«Вот так! так с ними и надо, — думал Сережа, который, в отличие от Ларисы Петровны, восхищался такой простотой приемов. — Ах, какой спектакль, как он гениально это играет. Текст идет о любви, а все остальное опрокидывает. Интонации, жесты — все о равнодушии к ней, о презрении. Вот как надо! Чтобы она дрожала, чтобы цеплялась за смысл слов, ей уже страшно в них не поверить, а если посмеешь не поверить, то вот тебе сразу останется только презрение и издевательство, и чем слаще слова, тем страшнее за ними презрение — попробуй только не поверь. А те, другие, что говорят и вздыхают по старинке, и трогают за пальцы, и хотят понравиться, и вертят себя с наилучших сторон, неужели они не видят, как это безнадежно, как это ни на кого уже не действует. Хотя сам-то я вижу и понимаю, а не могу так, как он. Где же этому научиться, откуда набраться такого холода души, чтоб не распластываться перед ними, чтобы выдержать их красоту и, наоборот, их заставить ползти за собой. Нет, это невозможно, я никогда такому не научусь».

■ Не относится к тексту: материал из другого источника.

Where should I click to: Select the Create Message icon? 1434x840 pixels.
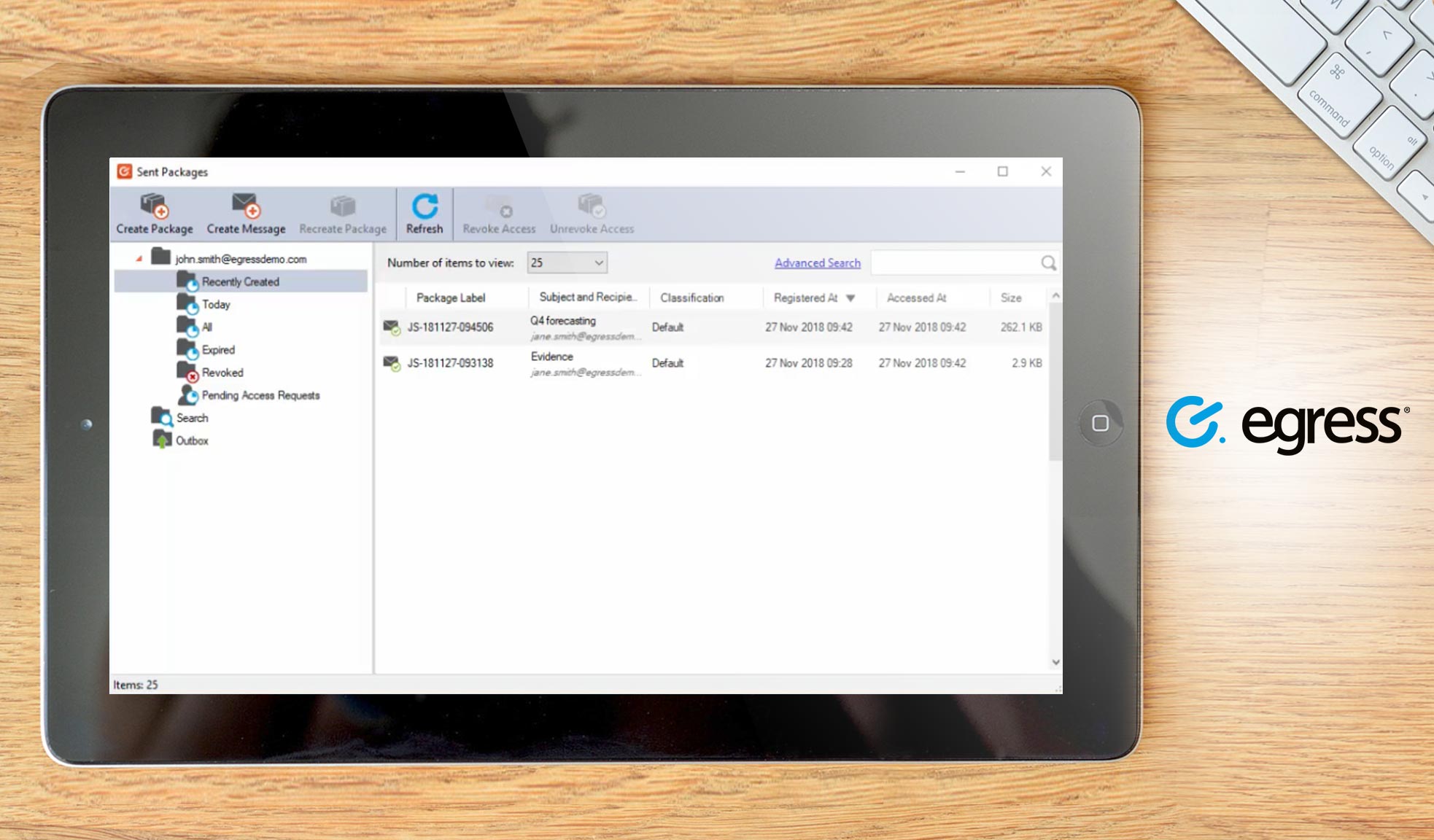tap(245, 211)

И он бежал дальше за этим «великим» Всеволодом и глядел во все глаза, как тот, забыв хористку, осаждал уже саму руководительницу хора, с ходу ошеломлял ее нелепейшим вопросом («Какое у вас дома зеркало»?), и та ловилась на эту приманку, эту странность, верила, что дальше будет еще интересней, что-то отвечала, и тут уже все — тут она уже сидела на крючке. Что говорить дальше, Всеволоду совсем не важно, лишь бы не снижать нелепости.
— Я знаю, у вас квадратное зеркало.
— Почему вы решили?
— Да-да, оно висит над кроватью. Вы смотритесь в него, когда ложитесь.
— Перестаньте!
И это у нее уже не любопытство (плевать ей на зеркало), у нее уже страх, тревога — он что, издевается надо мной? Нет, вроде бы нет. Я же красива, я нравлюсь ему. Тогда что же? Почему он не отвечает? Как он смеет, как не боится мне не понравиться? Что за вздор про обои? И вот уже эта уверенная женщина, прочно соединенная с неизвестными друзьями, родственниками и прочим обществом тысячью нитей, вдруг забывает обо всем, ей делается страшно только за эту, пять минут назад возникшую нить, она сама бросается укреплять ее, пытается заставить его не смотреть по сторонам, добивается от него связывающих ответов, цепляется за него, и чем дальше это длится, тем страшнее ей разрыв, а он все тянет ее по этому жуткому лезвию, где с одной стороны 1— любовь, обожание, а с другой — издевательство и презрение, и смотреть на это у Сережи не хватает дыхания.
«Да плюньте вы на него, пошлите к черту!» — хочется ему крикнуть, но нет, он знает, что поздно. Нужно было тогда, в самый первый момент, но разве им объяснишь заранее, что за человек перед ними в старом свитере и рваных башмаках. Разве можно, зайцу объяснить, что ружье стреляет, а капкан, захлопывается. Так пусть получают свое, пусть знают, какие бывают мужчины, это им за все, за все, думал Сережа и ходил за ним, за Всеволодом, и выспрашивал, и восхищался, и с записками его бегал по поручениям, и, оставшись один, пытался даже подражать, повторял все точь-в-точь, и конечно, всякий раз бывал отвергнут — его самозванство обнаруживалось через несколько минут.